Yeah, these are all interesting questions. In going down the rabbit hole on this stuff, the reasoning on why any increased blood pressure resulting from belted lifting will lead to a bad outcome is extremely rudimentary. It basically boils down to (and I’m not exaggerating) the following:

  1. Wearing a belt can increase your blood pressure while you are performing a valsalva maneuver with the assistance of a belt (as opposed to the same, but beltless)
  2. Increasing your blood pressure is bad if you have high blood pressure

To conclude anything about long term health effects we would really need to follow people long term and see if these extremely transient increases in intrabdominal and/or blood pressure (which are apparently load-dependent and not seen at lower weights according to some studies) actually do anything bad long-term.

We could do this exact first level analysis about nearly any physical activity. Take walking, for example.

  1. Walking (as opposed to lying down) increases your blood pressure.
  2. Increasing blood pressure is bad if you have high blood pressure.

Obviously no one would accept that. Most of the what I’ve read on beltless lifting and blood pressure is basically that. I only found one article in a peer-reviewed journal on the topic of belts and blood pressure specifically (and it wasn’t lifting belts, but similar) and it was six people and really didn’t do any more analysis than above.

Again, this is not intended to be a defense of belted lifting. There are plenty of other reasons to prefer beltless.

That seems plausible to me too. I think that if one valsalved as hard as possible and really practiced it, you would probably get pretty close (and that is more or less what you should be doing), but the belt probably makes it easier to do. But there are still many questions. Maybe someone that isn’t used to beltless lifting has a large difference between belt/no belt, but someone who has trained that way has a smaller one. The data on all this stuff is scarce.

But even if we accept that premise, getting from that difference to a long term bad health outcome is a huge leap for which there is almost no evidence.

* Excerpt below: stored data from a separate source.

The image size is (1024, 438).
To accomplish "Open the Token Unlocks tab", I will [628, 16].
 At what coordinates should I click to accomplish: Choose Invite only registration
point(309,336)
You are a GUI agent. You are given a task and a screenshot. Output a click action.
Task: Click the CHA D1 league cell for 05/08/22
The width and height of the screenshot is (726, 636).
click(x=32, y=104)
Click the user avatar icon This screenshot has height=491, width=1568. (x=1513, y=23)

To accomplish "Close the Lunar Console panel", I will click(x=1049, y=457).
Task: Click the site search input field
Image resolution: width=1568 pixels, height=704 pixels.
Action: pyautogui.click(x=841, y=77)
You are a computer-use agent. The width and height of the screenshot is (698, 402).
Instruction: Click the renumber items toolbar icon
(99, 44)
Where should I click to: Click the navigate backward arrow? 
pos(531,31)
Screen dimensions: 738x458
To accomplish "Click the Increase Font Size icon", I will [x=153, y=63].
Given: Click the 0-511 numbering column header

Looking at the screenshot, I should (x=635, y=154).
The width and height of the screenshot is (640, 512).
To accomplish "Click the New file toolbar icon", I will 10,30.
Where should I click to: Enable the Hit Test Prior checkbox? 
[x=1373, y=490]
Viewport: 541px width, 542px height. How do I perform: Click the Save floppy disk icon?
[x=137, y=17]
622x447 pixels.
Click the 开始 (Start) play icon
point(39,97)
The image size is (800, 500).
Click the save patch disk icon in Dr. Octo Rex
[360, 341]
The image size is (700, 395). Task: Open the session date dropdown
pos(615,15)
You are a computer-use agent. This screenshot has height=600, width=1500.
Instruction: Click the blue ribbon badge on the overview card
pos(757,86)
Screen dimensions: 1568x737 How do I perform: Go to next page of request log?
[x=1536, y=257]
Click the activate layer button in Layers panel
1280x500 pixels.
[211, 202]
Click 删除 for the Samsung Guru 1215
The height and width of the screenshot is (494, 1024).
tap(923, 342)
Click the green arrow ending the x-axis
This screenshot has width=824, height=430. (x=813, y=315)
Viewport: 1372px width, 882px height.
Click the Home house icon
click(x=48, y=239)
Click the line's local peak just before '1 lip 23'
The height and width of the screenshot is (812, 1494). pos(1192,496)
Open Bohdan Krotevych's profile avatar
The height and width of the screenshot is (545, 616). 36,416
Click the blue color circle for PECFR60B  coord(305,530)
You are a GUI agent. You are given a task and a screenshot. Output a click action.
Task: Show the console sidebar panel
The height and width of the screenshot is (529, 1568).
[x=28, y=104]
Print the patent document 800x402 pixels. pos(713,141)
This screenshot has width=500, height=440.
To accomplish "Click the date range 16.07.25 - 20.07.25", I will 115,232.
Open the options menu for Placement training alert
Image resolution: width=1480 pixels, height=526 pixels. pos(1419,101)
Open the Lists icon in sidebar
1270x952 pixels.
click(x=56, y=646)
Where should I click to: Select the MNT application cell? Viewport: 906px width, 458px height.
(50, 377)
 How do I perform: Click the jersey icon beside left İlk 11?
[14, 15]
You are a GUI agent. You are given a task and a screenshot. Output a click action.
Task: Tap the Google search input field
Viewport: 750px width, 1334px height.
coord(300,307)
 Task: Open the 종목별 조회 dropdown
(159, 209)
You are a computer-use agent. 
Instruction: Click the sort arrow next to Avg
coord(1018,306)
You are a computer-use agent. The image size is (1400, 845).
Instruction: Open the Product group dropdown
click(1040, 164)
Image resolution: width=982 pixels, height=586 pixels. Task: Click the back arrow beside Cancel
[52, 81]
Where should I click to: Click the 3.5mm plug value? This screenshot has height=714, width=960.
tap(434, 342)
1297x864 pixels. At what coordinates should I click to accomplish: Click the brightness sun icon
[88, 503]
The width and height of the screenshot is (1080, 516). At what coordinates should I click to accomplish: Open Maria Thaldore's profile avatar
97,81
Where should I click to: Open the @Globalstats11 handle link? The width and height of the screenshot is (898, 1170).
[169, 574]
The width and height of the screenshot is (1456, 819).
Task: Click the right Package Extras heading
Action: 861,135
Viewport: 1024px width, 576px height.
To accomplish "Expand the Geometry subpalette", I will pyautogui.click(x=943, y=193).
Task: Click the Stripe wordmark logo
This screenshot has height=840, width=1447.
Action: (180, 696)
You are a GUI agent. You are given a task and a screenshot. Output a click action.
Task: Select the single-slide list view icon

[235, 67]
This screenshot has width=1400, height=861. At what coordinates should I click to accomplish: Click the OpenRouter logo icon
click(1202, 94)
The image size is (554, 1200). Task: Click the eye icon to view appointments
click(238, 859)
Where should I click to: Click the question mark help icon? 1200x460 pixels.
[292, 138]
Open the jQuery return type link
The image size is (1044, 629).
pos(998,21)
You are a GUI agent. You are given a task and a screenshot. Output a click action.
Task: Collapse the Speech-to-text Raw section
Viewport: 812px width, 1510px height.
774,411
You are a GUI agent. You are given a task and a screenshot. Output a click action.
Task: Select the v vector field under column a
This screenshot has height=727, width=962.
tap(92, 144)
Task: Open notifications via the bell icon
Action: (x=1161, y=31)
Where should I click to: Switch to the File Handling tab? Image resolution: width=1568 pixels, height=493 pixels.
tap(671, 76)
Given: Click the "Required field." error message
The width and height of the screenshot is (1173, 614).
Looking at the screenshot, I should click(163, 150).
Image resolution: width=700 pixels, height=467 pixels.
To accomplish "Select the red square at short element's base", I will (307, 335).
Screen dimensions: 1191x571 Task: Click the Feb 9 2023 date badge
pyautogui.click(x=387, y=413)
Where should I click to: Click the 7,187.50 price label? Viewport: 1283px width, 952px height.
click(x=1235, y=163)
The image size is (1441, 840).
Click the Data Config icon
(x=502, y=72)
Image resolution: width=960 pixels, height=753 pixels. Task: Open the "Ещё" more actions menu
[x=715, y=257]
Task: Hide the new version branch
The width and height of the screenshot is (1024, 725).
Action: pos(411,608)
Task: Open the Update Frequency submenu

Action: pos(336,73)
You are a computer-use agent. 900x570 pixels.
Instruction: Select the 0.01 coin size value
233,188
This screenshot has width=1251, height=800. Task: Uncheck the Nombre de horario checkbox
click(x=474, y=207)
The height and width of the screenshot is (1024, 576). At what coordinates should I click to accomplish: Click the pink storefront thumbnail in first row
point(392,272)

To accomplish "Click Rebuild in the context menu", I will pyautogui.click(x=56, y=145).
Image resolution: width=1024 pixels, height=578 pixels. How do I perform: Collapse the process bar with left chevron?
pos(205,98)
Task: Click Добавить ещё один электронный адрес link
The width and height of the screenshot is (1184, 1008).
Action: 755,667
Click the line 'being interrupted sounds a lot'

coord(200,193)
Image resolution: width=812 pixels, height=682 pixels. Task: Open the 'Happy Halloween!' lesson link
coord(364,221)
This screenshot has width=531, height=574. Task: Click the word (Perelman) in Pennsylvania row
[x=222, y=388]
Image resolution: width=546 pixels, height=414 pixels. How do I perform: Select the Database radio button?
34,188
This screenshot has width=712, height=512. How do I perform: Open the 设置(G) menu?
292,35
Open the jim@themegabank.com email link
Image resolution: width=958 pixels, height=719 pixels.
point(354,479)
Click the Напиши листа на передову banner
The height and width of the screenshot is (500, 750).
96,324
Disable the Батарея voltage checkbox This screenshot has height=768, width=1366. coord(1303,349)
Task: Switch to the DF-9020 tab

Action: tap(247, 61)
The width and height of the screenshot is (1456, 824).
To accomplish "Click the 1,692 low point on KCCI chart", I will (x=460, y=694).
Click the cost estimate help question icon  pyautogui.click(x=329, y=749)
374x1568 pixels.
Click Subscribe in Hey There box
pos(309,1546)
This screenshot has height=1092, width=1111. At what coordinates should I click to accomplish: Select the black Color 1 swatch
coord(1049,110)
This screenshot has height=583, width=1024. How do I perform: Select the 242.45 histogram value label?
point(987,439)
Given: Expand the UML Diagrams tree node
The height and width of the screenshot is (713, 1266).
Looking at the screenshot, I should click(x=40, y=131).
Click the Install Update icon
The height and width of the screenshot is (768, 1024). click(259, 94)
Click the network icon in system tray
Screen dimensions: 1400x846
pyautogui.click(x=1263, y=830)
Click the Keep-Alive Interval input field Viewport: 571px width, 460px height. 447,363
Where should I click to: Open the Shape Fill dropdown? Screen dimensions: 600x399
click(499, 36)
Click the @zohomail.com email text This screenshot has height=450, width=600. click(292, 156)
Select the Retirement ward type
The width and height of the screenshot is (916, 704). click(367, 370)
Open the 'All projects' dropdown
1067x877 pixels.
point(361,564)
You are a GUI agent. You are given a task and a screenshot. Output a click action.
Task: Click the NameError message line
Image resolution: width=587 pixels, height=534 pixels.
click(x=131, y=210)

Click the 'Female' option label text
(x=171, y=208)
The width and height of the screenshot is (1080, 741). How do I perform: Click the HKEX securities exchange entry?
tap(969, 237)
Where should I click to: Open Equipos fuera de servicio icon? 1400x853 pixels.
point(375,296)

I think that the big value of a belt for novices is that it is, in my opinion, easier to teach and develop proper form with the belt. With the belt I know what that pushing against the belt feels like and I can recreate it. Once you know that, then it is easier to try to recreate that state without a belt. If you just start without a belt I think it is harder to understand what you are supposed to be doing. But maybe that is just my learning style.